Stabbing – Extirpated Mortal Process Review

December falls upon us, each day the sump pumping less, but to my surprise out flumped Extirpated Mortal Process, a glut of death metal excess. Alas, spit-roasted and splattered, tired and tattered, I no longer urge for any of this expired mess. You see, I tried Stabbing on a plane and Stabbing in a car. I tried Stabbing in my office and Stabbing while afar. Whether cranked directly into my ears or pumped loudly through speakers, it was clear to me that Stabbing would land firmly as a stinker. Bleeding fleeting snare snap over incessant and directionless riffs, not a tool in my kit could save this, neither drink nor gummy nor spliff. As winter sets upon us and lists quickly set—a must—Stabbing aims low and hits lower. Truly and unfortunately a bust.

With only an EP to their name, 2021’s quick and dirty Ravenous Psychotic Onslaught, Stabbing has little but a tease of brutality to go by. Dry and fervent drums collide often against recycled Suffocation riffs to form their predictable and pit-stirring sound, a strain of brutal white noise punctuated by nary a groove nor a melody. On this new full-length outing, they haven’t changed much at all—a couple of tricks like the understated whammy warble on “Inhaling the Dead” or the slow-mo chug down of “It Ends in Flames”—serving us twelve epidermal intrusions that don’t even require the faintest dab of super glue to seal. The forgiving DR6 may spare your head a mighty ringing, but thirty three minutes with Stabbing will still leave you wondering what the in the hell just blew through.

Frustratingly, Stabbing has all the right tones for a band in the amorphous pool of goregrind, brutal death metal, and slam. Marvin Ruiz’s guitarwork leans on the frenetic and technical side, often showcasing fragments of knotty compliance through burly tremolo runs (“Southern Hacksaw Execution”) or pinch-syncopated staccato cuts (“Visions of Eternal Suffering”). “Inhaling the Dead” displays quickly how the slight attention to detail in the high end allows Rene Martinez‘s cymbals to splash about with full presence. Bridget Lynch provides fervent and properly porcine mic abuse that really goes a step beyond what less polished acts can muster. I can tell I’m listening to a well-curated gallery of choppy tones and ugly squeals, but I just can’t manage to care.

- **COLLECTED MATERIAL**
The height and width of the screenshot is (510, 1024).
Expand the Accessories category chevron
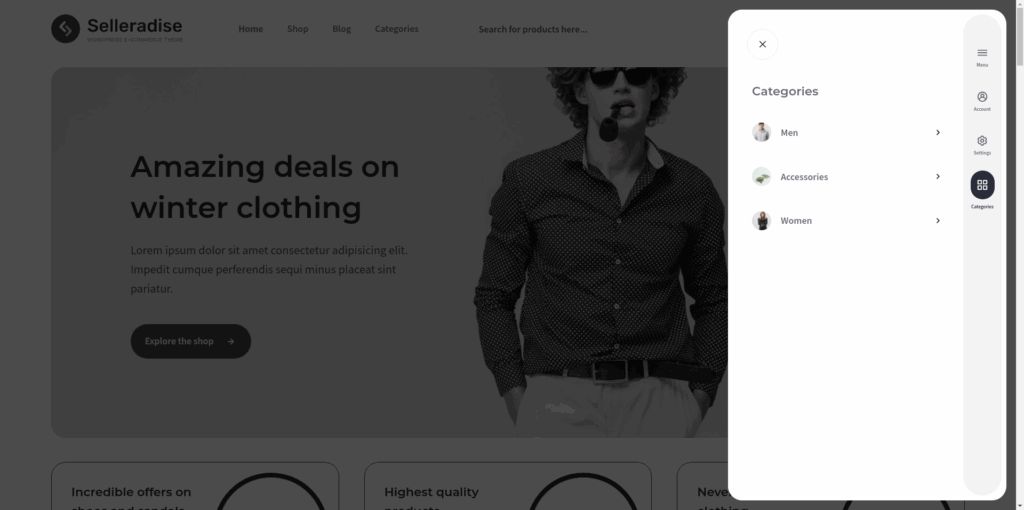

- **TASK REQUIREMENTS**
Reproduce word for word the stretch of the Stabbing review from "December falls upon" through "unfortunately a bust.".

- **RESPONSE TO THE TASK**
December falls upon us, each day the sump pumping less, but to my surprise out flumped Extirpated Mortal Process, a glut of death metal excess. Alas, spit-roasted and splattered, tired and tattered, I no longer urge for any of this expired mess. You see, I tried Stabbing on a plane and Stabbing in a car. I tried Stabbing in my office and Stabbing while afar. Whether cranked directly into my ears or pumped loudly through speakers, it was clear to me that Stabbing would land firmly as a stinker. Bleeding fleeting snare snap over incessant and directionless riffs, not a tool in my kit could save this, neither drink nor gummy nor spliff. As winter sets upon us and lists quickly set—a must—Stabbing aims low and hits lower. Truly and unfortunately a bust.